The point is: The notion that any of this is evidence of monopsony power, or that the antitrust enforcement agencies don’t care about monopsony power — because, Bork! — is absurd.

Even more absurd is the notion that the antitrust laws should be used to effect Steinbaum’s preferred market regulations — independent of proof of actual anticompetitive effect. I get that it’s hard to convince Congress to pass the precise laws you want all the time. But simply routing around Congress and using the antitrust statutes as a sort of meta-legislation to enact whatever happens to be Marshall Steinbaum’s preferred regulation du jour is ridiculous.

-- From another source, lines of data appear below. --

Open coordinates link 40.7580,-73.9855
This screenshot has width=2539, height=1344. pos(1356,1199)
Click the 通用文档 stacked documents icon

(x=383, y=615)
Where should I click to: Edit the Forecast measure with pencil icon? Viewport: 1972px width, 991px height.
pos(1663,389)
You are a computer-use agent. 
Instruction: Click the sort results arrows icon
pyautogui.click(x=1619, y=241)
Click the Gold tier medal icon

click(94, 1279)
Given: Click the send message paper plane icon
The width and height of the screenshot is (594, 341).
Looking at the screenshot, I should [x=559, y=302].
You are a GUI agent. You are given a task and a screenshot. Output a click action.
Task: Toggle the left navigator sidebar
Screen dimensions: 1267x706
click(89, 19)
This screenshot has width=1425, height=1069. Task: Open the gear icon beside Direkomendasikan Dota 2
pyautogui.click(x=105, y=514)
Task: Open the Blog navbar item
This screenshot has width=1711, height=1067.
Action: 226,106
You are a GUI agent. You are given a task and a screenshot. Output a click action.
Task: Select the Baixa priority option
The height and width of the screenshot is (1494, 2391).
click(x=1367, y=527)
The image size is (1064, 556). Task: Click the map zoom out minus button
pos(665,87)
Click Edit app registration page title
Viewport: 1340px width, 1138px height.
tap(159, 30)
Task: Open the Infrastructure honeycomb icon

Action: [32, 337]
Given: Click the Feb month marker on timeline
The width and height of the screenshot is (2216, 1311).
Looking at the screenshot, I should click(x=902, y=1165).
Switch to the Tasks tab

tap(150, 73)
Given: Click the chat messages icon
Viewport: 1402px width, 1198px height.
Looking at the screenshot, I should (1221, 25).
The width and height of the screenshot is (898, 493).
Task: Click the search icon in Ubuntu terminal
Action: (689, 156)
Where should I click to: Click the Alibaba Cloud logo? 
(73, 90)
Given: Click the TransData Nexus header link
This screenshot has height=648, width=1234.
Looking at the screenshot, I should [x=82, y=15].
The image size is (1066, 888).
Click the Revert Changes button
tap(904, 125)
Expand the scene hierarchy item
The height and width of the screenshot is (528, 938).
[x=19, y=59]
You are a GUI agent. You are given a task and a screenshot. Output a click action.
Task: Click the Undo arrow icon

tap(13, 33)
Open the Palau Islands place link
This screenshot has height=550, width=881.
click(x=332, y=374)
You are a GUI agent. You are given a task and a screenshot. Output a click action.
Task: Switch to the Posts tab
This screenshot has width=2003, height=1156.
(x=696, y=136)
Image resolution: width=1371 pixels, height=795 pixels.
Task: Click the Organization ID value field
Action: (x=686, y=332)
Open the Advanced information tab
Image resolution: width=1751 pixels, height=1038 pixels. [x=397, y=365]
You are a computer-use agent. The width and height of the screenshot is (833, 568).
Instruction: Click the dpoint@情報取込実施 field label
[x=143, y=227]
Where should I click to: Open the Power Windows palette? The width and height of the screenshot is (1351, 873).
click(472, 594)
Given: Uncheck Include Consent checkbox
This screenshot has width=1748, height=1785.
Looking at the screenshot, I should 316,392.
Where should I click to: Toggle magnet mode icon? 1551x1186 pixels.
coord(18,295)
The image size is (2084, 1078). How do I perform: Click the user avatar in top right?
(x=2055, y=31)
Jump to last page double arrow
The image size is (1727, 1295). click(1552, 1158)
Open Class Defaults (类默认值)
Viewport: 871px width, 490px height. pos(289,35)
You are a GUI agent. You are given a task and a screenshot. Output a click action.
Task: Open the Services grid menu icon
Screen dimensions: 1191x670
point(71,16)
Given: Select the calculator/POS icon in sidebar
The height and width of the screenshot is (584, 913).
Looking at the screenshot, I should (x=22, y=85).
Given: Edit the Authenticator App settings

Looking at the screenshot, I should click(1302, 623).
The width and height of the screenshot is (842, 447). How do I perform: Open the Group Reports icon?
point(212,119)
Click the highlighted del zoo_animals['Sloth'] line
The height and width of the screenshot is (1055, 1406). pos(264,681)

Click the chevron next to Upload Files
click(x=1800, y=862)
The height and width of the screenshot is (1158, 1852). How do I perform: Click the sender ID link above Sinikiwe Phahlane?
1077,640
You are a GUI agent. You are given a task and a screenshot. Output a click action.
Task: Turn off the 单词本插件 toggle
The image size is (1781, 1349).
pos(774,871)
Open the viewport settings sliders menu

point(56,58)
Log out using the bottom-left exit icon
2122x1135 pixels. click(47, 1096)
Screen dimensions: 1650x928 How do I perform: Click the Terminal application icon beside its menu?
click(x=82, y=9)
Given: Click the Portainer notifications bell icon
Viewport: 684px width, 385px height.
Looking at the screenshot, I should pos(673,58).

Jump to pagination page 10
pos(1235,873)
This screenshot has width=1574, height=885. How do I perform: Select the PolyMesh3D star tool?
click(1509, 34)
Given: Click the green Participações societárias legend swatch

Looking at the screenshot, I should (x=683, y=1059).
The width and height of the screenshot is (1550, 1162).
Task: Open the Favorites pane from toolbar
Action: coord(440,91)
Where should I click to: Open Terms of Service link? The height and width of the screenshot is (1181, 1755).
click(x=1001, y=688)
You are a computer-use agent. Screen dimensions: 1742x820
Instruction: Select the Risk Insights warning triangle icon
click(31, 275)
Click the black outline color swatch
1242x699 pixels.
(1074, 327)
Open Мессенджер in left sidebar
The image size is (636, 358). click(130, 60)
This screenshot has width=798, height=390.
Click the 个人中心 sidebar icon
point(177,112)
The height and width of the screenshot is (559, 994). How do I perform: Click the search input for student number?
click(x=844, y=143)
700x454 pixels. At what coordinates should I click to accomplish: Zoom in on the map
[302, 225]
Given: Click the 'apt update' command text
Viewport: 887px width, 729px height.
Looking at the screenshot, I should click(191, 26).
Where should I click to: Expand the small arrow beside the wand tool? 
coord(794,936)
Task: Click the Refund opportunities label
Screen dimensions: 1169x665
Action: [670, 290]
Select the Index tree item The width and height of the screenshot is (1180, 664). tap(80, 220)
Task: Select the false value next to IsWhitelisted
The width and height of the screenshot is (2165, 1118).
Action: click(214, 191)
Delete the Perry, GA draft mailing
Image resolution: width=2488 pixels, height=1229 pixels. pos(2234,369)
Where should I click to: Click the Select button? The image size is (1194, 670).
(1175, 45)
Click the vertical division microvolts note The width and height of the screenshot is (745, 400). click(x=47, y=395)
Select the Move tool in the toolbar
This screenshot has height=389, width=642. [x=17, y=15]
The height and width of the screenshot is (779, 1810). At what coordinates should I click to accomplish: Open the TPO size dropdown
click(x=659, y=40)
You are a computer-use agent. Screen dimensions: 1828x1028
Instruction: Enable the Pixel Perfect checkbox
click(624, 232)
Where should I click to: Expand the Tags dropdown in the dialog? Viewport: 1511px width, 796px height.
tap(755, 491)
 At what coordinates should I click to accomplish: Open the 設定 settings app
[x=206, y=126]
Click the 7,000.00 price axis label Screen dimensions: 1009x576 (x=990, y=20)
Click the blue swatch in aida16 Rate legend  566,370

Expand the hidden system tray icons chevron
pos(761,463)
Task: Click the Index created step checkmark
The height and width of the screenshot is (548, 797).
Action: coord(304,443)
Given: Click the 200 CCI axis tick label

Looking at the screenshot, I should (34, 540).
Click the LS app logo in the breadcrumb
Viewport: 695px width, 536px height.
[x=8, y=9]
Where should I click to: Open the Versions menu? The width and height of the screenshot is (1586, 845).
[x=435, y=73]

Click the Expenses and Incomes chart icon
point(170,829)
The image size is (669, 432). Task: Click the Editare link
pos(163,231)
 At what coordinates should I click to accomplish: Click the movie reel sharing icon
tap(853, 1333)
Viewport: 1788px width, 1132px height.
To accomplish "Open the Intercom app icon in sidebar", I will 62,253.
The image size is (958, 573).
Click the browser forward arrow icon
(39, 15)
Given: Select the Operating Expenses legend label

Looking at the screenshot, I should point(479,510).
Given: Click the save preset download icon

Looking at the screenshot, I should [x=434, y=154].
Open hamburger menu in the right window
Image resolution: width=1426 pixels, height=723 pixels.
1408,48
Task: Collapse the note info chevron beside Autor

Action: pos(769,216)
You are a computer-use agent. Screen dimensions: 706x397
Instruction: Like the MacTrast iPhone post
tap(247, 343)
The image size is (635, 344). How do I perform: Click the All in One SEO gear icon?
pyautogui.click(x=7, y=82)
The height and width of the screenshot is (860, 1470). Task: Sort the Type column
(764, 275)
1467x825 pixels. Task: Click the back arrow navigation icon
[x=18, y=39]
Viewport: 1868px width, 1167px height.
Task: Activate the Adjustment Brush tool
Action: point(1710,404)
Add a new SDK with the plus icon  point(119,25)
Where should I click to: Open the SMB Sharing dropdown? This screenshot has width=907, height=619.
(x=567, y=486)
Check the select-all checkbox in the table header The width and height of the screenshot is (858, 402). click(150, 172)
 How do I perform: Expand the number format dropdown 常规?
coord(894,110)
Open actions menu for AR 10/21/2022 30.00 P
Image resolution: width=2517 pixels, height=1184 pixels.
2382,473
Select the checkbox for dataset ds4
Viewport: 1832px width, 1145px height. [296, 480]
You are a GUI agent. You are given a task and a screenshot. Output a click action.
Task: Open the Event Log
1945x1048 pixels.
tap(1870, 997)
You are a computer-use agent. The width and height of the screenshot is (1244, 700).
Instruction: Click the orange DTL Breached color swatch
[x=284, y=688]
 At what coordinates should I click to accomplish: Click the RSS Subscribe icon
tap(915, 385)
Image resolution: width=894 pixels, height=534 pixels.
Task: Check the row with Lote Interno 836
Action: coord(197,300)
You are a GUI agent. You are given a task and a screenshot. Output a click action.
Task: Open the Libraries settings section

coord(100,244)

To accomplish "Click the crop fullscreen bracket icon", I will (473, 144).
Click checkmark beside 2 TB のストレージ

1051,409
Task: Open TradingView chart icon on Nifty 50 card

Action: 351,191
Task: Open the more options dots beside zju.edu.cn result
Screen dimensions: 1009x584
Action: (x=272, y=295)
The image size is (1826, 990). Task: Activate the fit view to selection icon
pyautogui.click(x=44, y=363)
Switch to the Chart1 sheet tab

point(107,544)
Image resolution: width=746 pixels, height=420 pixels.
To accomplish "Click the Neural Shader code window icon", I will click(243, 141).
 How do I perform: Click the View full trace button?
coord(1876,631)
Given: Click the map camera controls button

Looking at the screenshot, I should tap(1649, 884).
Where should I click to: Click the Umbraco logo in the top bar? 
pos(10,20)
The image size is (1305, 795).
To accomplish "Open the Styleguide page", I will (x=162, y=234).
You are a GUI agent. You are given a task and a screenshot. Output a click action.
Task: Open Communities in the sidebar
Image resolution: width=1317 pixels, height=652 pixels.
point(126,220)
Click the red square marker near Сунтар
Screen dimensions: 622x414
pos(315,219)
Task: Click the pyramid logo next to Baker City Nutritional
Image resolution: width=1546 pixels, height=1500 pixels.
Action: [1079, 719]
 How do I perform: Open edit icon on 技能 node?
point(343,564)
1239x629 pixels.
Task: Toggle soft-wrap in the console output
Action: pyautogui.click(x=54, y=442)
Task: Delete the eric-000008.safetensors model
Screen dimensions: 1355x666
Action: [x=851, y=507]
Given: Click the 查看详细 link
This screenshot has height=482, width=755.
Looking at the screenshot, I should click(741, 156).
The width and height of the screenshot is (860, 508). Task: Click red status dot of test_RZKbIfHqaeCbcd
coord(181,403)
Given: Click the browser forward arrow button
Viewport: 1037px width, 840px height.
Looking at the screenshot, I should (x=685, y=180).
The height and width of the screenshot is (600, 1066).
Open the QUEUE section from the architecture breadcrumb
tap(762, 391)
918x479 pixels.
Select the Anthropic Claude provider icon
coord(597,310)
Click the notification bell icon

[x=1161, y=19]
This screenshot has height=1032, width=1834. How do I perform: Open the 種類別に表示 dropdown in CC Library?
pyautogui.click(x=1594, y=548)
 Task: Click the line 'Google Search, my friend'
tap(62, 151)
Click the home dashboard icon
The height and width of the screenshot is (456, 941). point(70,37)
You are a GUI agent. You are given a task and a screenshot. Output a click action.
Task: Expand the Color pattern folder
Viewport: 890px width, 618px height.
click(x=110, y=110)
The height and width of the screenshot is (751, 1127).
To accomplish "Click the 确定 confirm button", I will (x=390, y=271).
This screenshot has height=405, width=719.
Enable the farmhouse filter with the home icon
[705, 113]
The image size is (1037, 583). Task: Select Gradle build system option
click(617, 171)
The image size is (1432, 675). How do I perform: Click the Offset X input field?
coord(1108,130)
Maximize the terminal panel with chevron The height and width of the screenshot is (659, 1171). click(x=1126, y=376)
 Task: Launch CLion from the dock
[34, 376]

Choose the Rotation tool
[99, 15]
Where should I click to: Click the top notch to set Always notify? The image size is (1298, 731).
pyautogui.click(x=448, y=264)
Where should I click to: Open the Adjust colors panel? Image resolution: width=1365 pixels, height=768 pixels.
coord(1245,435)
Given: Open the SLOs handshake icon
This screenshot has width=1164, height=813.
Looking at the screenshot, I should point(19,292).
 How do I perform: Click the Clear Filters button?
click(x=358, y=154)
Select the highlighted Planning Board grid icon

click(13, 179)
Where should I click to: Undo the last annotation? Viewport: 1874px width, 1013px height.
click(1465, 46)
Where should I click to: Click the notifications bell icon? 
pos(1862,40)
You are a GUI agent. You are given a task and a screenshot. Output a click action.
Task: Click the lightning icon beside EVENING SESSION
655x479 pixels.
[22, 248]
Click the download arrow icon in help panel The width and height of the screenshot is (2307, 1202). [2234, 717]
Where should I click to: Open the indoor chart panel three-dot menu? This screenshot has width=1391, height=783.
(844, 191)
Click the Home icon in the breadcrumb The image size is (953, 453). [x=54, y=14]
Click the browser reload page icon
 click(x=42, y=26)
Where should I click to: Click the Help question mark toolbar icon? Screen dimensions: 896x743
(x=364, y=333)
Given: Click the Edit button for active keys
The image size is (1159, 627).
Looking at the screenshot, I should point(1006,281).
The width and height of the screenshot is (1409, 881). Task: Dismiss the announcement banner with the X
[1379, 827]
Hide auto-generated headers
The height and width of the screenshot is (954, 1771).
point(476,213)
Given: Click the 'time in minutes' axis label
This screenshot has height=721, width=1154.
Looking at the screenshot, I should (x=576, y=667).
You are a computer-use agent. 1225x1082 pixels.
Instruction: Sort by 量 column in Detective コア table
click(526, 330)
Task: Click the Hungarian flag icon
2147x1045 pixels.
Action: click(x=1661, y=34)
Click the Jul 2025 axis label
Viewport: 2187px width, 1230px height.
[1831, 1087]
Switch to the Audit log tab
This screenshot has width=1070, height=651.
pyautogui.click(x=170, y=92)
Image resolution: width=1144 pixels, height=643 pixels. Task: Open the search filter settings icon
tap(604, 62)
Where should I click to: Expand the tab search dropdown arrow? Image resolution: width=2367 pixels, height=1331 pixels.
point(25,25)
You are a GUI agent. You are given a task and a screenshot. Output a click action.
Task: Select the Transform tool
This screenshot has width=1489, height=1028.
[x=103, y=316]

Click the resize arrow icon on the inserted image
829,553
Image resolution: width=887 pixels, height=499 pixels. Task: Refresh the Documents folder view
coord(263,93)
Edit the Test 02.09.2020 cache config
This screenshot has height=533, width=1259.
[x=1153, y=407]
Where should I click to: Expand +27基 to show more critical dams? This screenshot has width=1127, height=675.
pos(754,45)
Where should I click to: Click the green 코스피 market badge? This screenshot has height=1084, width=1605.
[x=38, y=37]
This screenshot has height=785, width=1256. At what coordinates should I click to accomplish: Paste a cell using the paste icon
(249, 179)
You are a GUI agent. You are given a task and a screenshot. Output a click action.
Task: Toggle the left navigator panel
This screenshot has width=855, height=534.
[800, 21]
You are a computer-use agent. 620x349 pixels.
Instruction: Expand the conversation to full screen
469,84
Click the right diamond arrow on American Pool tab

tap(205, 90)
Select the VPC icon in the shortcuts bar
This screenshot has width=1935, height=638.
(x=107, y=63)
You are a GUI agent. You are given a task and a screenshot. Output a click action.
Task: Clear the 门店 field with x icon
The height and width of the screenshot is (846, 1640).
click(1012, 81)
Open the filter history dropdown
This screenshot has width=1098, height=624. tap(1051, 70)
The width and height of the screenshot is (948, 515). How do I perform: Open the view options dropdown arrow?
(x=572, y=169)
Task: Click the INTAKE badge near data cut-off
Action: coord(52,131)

Which is a point the OECD submission made (again, if only Steinbaum had read beyond the first sentence…):

[T]wo difficulties with expanding the scope of antitrust analysis to include employment concerns warrant discussion. First, a full accounting of employment effects would require consideration of short-term effects, such as likely layoffs by the merged firm, but also long-term effects, which could include employment gains elsewhere in the industry or in the economy arising from efficiencies generated by the merger. Measuring these effects would [be extremely difficult.]. Second, unless a clear policy spelling out how the antitrust agency would assess the appropriate weight to give employment effects in relation to the proposed conduct or transaction’s procompetitive and anticompetitive effects could be developed, [such enforcement would be deeply problematic, and essentially arbitrary].

To be sure, the agencies don’t recognize enough that they already face the problem of reconciling multidimensional effects — e.g., short-, medium-, and long-term price effects, innovation effects, product quality effects, etc. But there is no reason to exacerbate the problem by asking them to also consider employment effects. Especially not in Steinbaum’s world in which certain employment effects are problematic even without evidence of market power or even actual anticompetitive harm, just because he says so.

Consider how this might play out:

Suppose that Pepsi, Coca-Cola, Dr. Pepper… and every other soft drink company in the world attempted to merge, creating a monopoly soft drink manufacturer. In what possible employment market would even this merger create a monopsony in which anticompetitive harm could be tied to the merger? In the market for “people who know soft drink secret formulas?” Yet Steinbaum would have the Sherman Act enforced against such a merger not because it might create a product market monopoly, but because the existence of a product market monopoly means the firm must be able to bad things in other markets, as well. For Steinbaum and all the other scolds who see concentration as the source of all evil, the dearth of evidence to support such a claim is no barrier (on which, see, e.g., this recent, content-less NYT article (that, naturally, quotes Steinbaum) on how “big business may be to blame” for the slowing rate of startups).

The point is, monopoly power in a product market does not necessarily have any relationship to monopsony power in the labor market. Simply asserting that it does — and lambasting the enforcement agencies for not just accepting that assertion — is farcical.

The real question, however, is what has happened to the University of Chicago that it continues to provide a platform for such nonsense?